La palma aceitera o palma africana Elaeisguineensis., es una especie oleaginosa originaria de la región del Golfo de Guinea en África. En la actualidad, este cultivo producido en el ámbito tropical reviste de importancia económica; ya que constituye el segundo más producido a nivel mundial en el rubro de las oleaginosas. Según estadísticas oficiales de la FAO, para el año 2019 con este cultivo se obtuvo una producción mundial de 74.583.225 de toneladas (t) de aceite de palma; mientras que en el continente americano se obtuvieron 4.790.782 t, de las cuales corresponde 2.668.982 t en América del Sur, 2.067.800 en América Central y 54.000 de t en la región caribeña. Es de resaltar que de su fruto se extraen dos tipos de aceite: el primero de ellos procede del mesocarpio y el segundo de la semilla o almendra, los cuales son cosechados en racimos; por otra parte, el aceite que se obtiene en mayor cantidad de esta especie es el de mesocarpio o aceite rojo, cuyo rendimiento equivale al 20% del peso del racimo. Además, el aceite de palma posee aproximadamente 45% de ácidos grasos (AG) insaturados (AGI) y 55% de ácidos grasos saturados (AGS). Por su alto contenido de ácidos grasos insaturados, esta materia prima es usada para la elaboración de aceites comestibles y margarinas. La otra fracción (ácidos grasos saturados) es utilizada para la fabricación de cosméticos, jabones, detergentes, velas y lubricantes.
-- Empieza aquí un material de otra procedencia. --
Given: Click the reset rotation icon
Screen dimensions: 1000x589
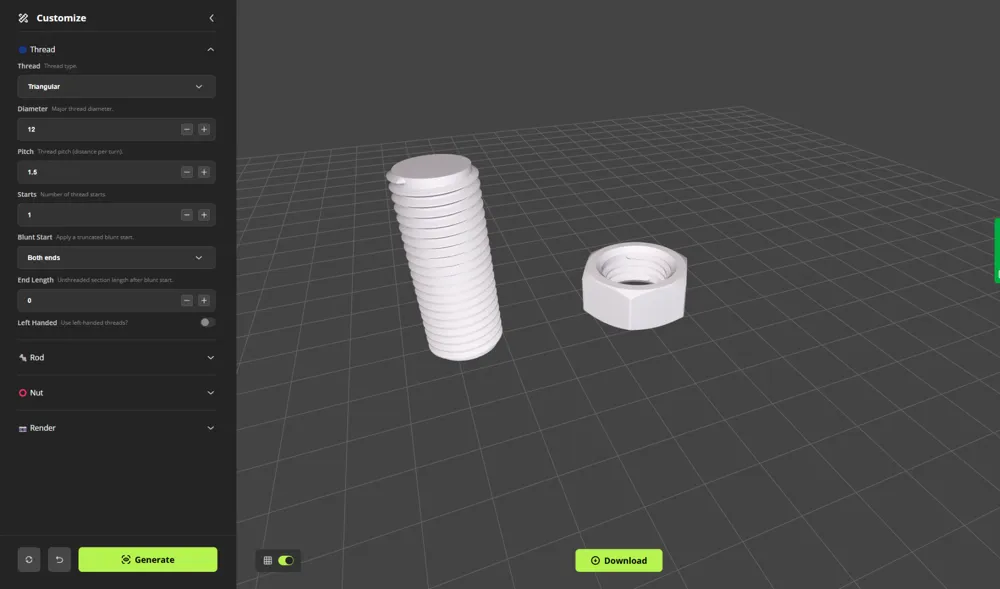Looking at the screenshot, I should coord(28,559).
El carácter agroindustrial de la palma aceitera como cultivo perenne debe comprender una fase agrícola desde preparación del terreno hasta cosecha; así como una fase extractiva para separar los componentes del fruto utilizables como materia prima en las fábricas de aceites y grasas. Esto implica instalar una planta de beneficio para separar el aceite crudo y la almendra en condiciones favorables a su mercadeo. Además, se debe tener en cuenta la cercanía de la plantación a la planta procesadora para el inmediato procesamiento; ya que debido a los cambios químicos que sufre el fruto poco tiempo después de la cosecha pueden alterar la composición y calidad del producto final.